# Grill in my ci carioca 656



## pavie (Jul 10, 2010)

Hi All,

I am a virgin when it comes to motorhomes. Bought our 1st one week ago, and have done nothing but surf the net since then, trying to get answers to my non stop questions.

I was informed that spending £10 on subscribing to this site would be the best tenner I ever spent - HOW TRUE.

So my 1st stumbling block (and im sure there will be many more) is, how do I find out which make and model of grill is installed in my motorhome.
I am in need of a "knob" for the grill, as the home arrived without one. :x 

Its a 2006/7 ci carioca 656 with 4 gas burners and grill below.

I await your replies.

Glen


----------



## GerryD (Sep 20, 2007)

Hi, welcome. The grill is likely to be a SMEV unit. For confirmation, you could contact Geoff Cox Motorhomes in Derby, they are the biggest and most helpful CI dealers. Alternatively, you could speak to Andrew Davies at Autotrail After Sales. He is also very helpful.
Gerry


----------



## pavie (Jul 10, 2010)

Hi Gerry,

Thank you for the prompt response, very much appreciated. I will give the guys a buzz tomorrow.

Cheers,

Glen


----------



## Zebedee (Oct 3, 2007)

Hi Glen

Welcome from me too.  

If you bought it from a dealer (or if you didn't) pop in and ask if they have one.

It's a favourite item for thieving scrotes to pinch at shows or in the dealers' yards, so they probably have a few spares in stock.

Worth a try or a quick phone call.

(Take one of the other knobs with you to be sure of getting the correct one.)

Dave


----------



## rayc (Jun 3, 2008)

pavie said:


> Hi All,
> 
> I am a virgin when it comes to motorhomes. Bought our 1st one week ago, and have done nothing but surf the net since then, trying to get answers to my non stop questions.
> 
> ...


Glen, Is it like the one in the attached photo in which case I think it is a SMEV 555. http://www.leisurespares.co.uk/files/555.pdf Ray


----------



## pavie (Jul 10, 2010)

Hi Dave & Ray,

Thank you both for your responses, both helpful.

Ray, thats the exact one, maybe you could just take the grill knob off and send it to me, lol.

Atleast I now know what im looking for.

Again, Thank you all for your help.

Glen (Pavie - an old nickname)


----------



## rayc (Jun 3, 2008)

Glen, The photo was not of my MH I just used google. 
A coincidence as I only posted today about mine as I am having problems.

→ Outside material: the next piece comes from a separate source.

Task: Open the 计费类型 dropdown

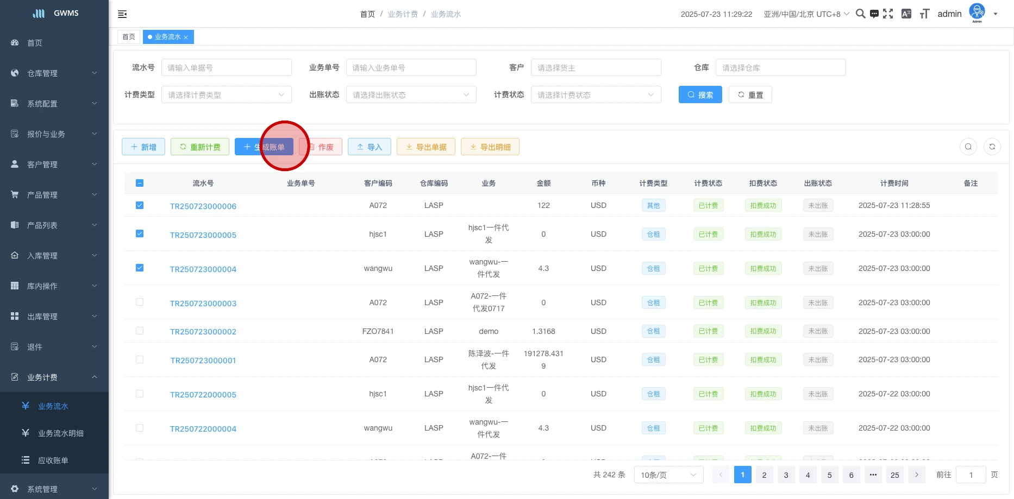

http://www.motorhomefacts.com/ftopict-89312-.html

Mine has never worked properly and after some fairly extensive testing it appears to be something to do with it's location at head height, which is somehow introducing gas starvation.
We are seriously considering binning it and getting a microwave.

Ray


----------



## pavie (Jul 10, 2010)

Hi Ray,

I actually read you post earlier, which prompted me to post my 1st question on the forum.

Though mine is located below the gas hobs, and works ok (well i havent tried toast yet, and by the size of the flames it will take a long time,lol) Im only wanting the knob for cosmetic reasons, as I have also purchased a microwave and a toaster, which will get more use than anything else.

Glen


----------



## bubble63 (Sep 30, 2009)

Hi 
I have a disused smev 555 grill from a ci656 but it's a seperate grill. Pm me if it's what you have.
Neill cambridge

Ps
Doing this on my new iPad, I just need to share my excitement


----------



## tlittle (Sep 11, 2008)

I have a 656 with the same hob and oven/grill. 
It all works fine, the only thing to watch is when using the grill the knobs get VERY hot (enough to make your skin hiss when you touch them)...be careful.

I intend to fit a heat shield to divert the hot air around the knobs

thanks


----------



## pavie (Jul 10, 2010)

Morning Campers,

I have now sourced a new knob for my grill, and am informed that it is now in the post.

Thank you all for your help with this. Very much appreciated.

Glen


----------



## bevdrew (Aug 30, 2009)

tlittle said:


> I have a 656 with the same hob and oven/grill.
> It all works fine, the only thing to watch is when using the grill the knobs get VERY hot (enough to make your skin hiss when you touch them)...be careful.
> 
> I intend to fit a heat shield to divert the hot air around the knobs
> ...


We assumed the grill should only be used with the door closed and therefore don't get hot knobs!


----------